Monthly fees would include your business insurance for the premises and things like the equipment.
According to the Franchise Association of South Africa (Fasa), most franchisors will insist that you fund between 30 –50% of the complete investment from your own resources. Fasa warns that if repayments are big, it would place strain on your new business’ cash flow.
The Entrepreneur Mag reported that if you are looking to acquire equipment, for example, for wheel alignment, you can:
- Contact wheel alignment outlets
- Go to auction sales (find out about this in newspapers)
- Check trade magazines for adverts on second-hand equipment
- Check websites like Vottle and the web directory AutoStart
Things you have to apply for include a business bank account and SARS Tax.

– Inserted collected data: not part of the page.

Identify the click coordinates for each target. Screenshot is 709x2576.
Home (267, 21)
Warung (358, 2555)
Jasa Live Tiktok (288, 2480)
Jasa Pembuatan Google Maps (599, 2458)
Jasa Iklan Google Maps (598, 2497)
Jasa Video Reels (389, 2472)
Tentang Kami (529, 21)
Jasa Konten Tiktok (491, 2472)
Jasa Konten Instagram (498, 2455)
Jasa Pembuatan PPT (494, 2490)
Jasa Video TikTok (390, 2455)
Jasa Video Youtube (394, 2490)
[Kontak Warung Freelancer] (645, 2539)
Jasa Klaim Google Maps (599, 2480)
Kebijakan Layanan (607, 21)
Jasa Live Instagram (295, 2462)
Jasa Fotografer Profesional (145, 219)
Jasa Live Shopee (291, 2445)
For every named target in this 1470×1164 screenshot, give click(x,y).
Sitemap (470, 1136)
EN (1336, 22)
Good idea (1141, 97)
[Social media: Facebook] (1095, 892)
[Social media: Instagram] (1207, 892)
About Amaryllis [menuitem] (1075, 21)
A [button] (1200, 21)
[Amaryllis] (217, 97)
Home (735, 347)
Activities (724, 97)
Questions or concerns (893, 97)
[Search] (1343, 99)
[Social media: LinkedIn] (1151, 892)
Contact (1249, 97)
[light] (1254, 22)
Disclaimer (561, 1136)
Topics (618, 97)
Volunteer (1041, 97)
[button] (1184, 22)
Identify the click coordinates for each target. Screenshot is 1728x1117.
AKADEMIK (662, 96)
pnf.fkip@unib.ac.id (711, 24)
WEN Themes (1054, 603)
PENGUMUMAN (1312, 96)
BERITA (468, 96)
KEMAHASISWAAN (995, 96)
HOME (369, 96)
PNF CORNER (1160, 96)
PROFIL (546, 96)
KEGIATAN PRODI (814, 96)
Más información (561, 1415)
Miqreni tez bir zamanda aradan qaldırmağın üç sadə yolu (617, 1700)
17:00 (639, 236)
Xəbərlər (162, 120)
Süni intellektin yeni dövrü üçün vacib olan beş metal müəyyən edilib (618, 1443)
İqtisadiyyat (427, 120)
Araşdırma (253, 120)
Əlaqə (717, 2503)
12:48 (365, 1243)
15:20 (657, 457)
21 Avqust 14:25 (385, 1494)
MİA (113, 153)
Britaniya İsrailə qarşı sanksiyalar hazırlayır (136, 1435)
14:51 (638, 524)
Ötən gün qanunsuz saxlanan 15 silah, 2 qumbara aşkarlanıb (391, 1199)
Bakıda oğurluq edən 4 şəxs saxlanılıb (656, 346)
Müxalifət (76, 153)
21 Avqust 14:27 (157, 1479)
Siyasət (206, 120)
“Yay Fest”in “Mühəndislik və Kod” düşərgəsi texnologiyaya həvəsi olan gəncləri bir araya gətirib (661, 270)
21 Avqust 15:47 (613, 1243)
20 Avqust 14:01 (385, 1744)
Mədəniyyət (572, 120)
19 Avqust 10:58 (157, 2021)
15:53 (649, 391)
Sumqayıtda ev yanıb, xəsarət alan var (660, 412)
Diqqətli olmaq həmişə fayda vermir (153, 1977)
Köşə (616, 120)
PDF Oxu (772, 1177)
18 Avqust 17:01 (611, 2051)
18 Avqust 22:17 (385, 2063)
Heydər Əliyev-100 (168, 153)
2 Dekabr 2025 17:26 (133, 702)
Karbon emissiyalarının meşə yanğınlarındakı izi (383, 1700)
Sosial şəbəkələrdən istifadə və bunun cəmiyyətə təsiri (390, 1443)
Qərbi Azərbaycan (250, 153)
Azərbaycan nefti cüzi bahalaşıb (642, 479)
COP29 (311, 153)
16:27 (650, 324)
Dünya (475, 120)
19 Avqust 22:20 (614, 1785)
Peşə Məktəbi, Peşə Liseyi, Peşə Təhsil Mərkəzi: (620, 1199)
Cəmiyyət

Laurette Pienaar, Nedbank’s national franchise manager, said to Moneyweb that similar to the franchise agreement, franchisees are encouraged to seek legal advice prior to entering into a lease agreement and supplier agreements.
- Disclosure profile document: It gives you the background of the franchise. “You’ll also get a list of franchisees who part of the franchise and you can call them up,” explained Riaan Fouche, the Chief Operations Officer at FNB Business. With this document you can do the necessary research about the franchise.
- A non disclosure document: This will be forwarded to all interested parties to ensure confidentiality.
- Franchise agreement: This document tells you what you are getting yourself into.
- Approval letter from the franchisor: It will be needed for when you apply for a loan at the bank.
- Personal details (for the bank loan application): This includes your personal details like the statement of assets and liabilities (or balance sheets), a business plan from their side, curriculum vitae of the individual (short), a comprehensive set up cost, and a cash flow projection for at least three years. The franchisor assists the franchisee with all of this.
Support and training available
- Depending on what franchising you’re going into, the training is provided by the franchisor and it can take from several weeks to a couple of months.
- The Seda Automotive Technology Centre (SATeC), which is supported by the Small Enterprise Development Agency (Seda), functions as a business incubator for the automotive sector. It offers entrepreneurs in the sector an environment which nurtures the development of their business to the point of sustainability.